The 4th Horseman/Dark Art Emporium
As of yet, there are no reports of either of these spots being haunted, but scary? Oh, yeah. The 4th Horseman (121 W. 4th St.) is one of Long Beach’s best pizza joints, with scary film-titled pies including Pastrami Dearest – pastrami, sauerkraut and Thousand Islands – and Frailty, arguably the best vegan pizza in the city. That, a whole lot of terrific craft beers are wrapped up in an interior decorated with horrorcore comics and posters, dark lighting and creepy, old-timey movies playing on creepy, old-timey TVs. Perhaps scariest of all? The restroom where you’re watched by dead-eyed doll heads. Yeah.
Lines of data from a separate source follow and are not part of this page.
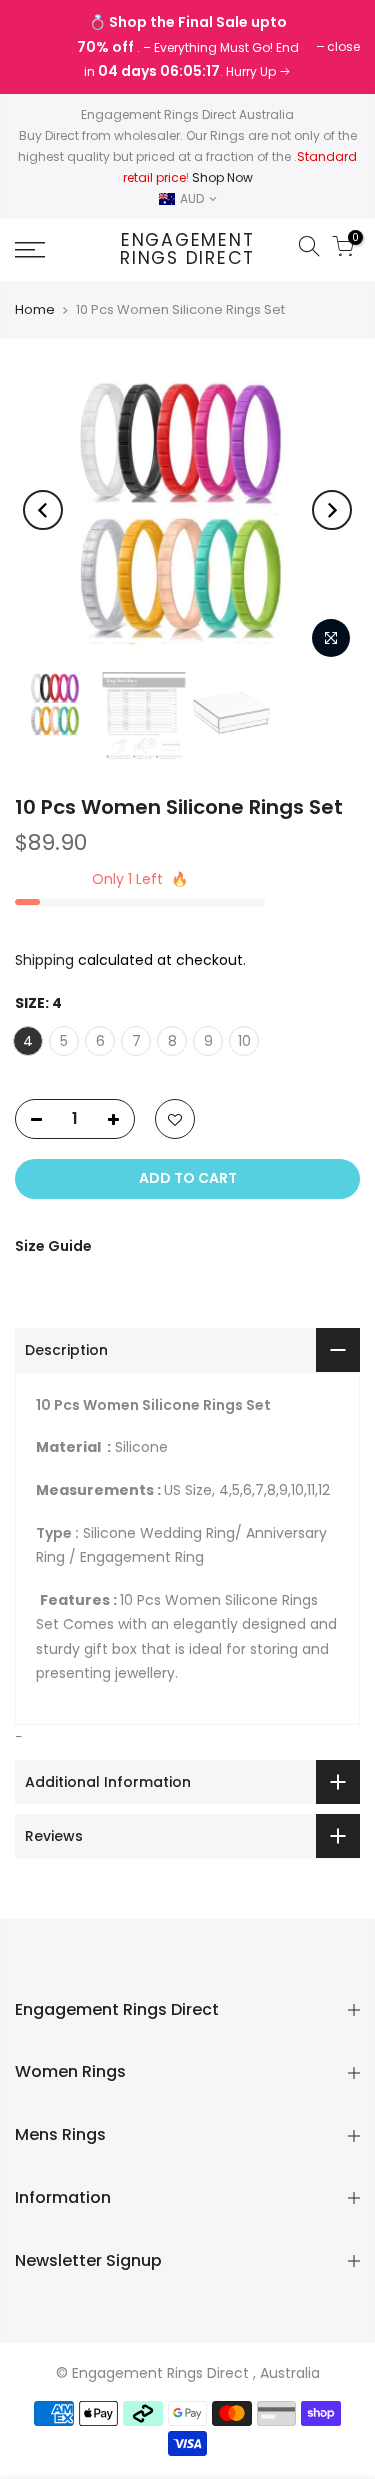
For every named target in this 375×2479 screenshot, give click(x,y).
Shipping (44, 960)
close (41, 46)
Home (35, 310)
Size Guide (53, 1246)
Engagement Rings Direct (187, 249)
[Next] (332, 510)
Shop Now (222, 177)
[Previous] (43, 510)
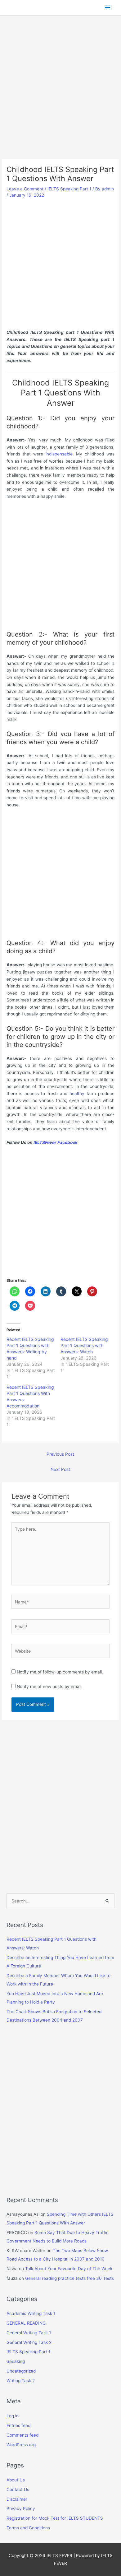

If that isn’t enough (or even if it is), you can head through a door at the back that leads into the Dark Art Emporium, an eclectic mix of fine art, oddities, human skulls and taxidermy. Everything from the surreal to the “So real it’s freaking me out,” Dark Art runs the gamut of scary to slapstick, with everything you can imagine, or fear, in between.
And…
The RMS Queen Mary
We’d be remiss not to include one of Long Beach’s most iconic attractions – which is also its most haunted. In fact, the Queen Mary often ranks as one of the most haunted sites in the U.S. That’s not surprising given that during the ship’s nearly 90 years of service, it has been the scene of deaths both accidental and intended. Guests and staff alike have reported being confronted by spirits all over the ship, spirits such as a young girl named Mary who drowned in the first-class pool in 1949. It’s around the pool where many people have said they’ve encountered Mary, though she has been seen all over the ship. There have also been reports of the tortured cries of John Pedder, an 18-year-old worker crushed by a heavy engine room door in 1966. There’s a “Lady in White” who makes the rounds and the ghostly giggles of children playing in the ship’s nursery. Perhaps most infamously of all is Cabin 340, whose haunting is attributed to a double-murder committed on the ship. B340 had caused such terror that it was made off-limits to guests for 30 years. Now, you can not only stay overnight in the cabin, chances are you’ll have to wait in line. All of these incidents have inspired various seances and other paranormal events at the ship, most notably the very popular “Dark Harbor” event on the ship that incorporates much of the ship's ghostly history into this annual Halloween haunt.